Bentley was a onetime member of such notable L.A. groups as Wasted Youth, T.S.O.L., The Circle Jerks and Cathedral Of Tears. He rejoined Bad Religion in late 1985 while the How Could Hell Be Any Worse? line-up – adding Circle Jerks' Greg Hetson as the band's second guitarist – was reuniting to record the first three reunion albums, Suffer, No Control and Against the Grain, which are often considered their best releases. Today, Bentley continues touring and recording with Bad Religion. He has appeared on every Bad Religion release, with the exceptions of Into the Unknown (1983) and the Back to the Known (1985) EP. The band's most recent studio album, Age of Unreason, was recorded in 2018 and 2019, with a May 1, 2019 release. Since the early 2010s, Bentley has been the regular touring member of Me First And The Gimme Gimmes filling in on bass and backup vocals for Fat Mike.

==Personal life==
Bentley has two sons: Miles (born 1991), who played bass in Dave Hause and The Mermaid, and Hunter (born 1993). He also has a daughter named Peribeau and a son named Dragon and lives with his wife Natalia Fabia in Costa Mesa, California.

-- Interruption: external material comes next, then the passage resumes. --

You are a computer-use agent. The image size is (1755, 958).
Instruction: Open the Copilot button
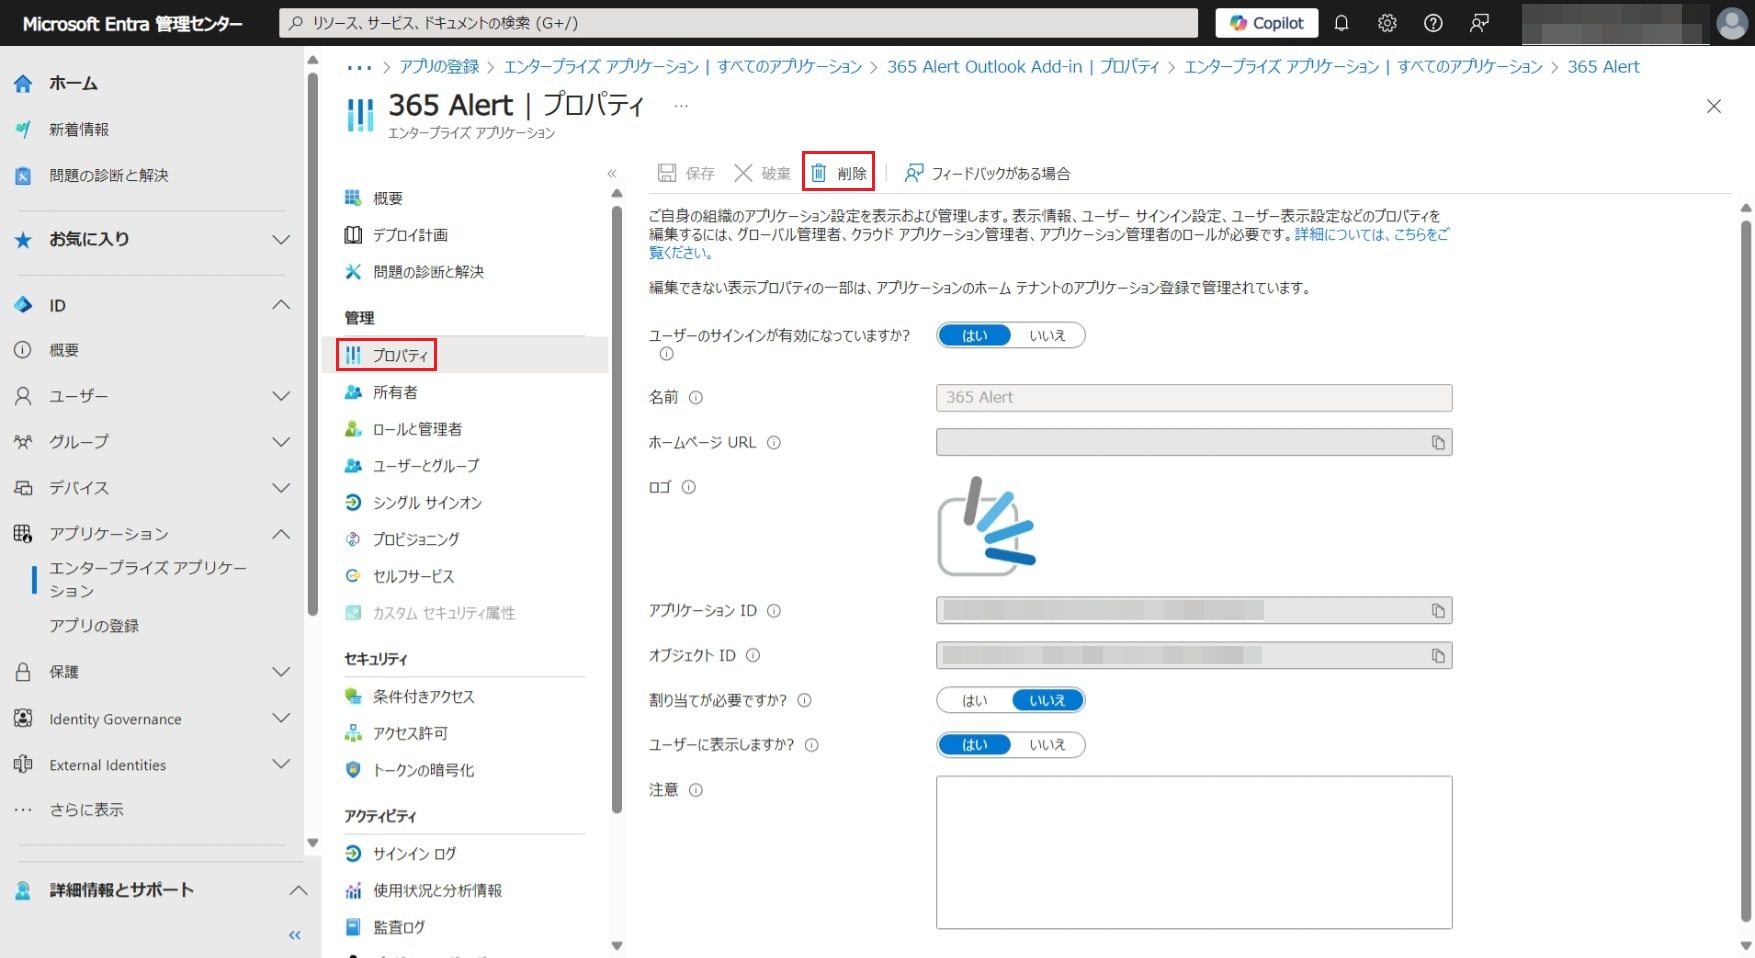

In the past, Bentley has had struggles with alcoholism. He first quit drinking in 1990 but relapsed in 1998. Since 2005, he is completely alcohol abstinent.

==Equipment==
Bentley's main basses have been Fender models for most of his career in Bad Religion, primarily a black and/or white Precision models; in recent years, however, he has been an endorser of Epiphone and has his own Jack Casady signature. Bentley often plays bass with a pick.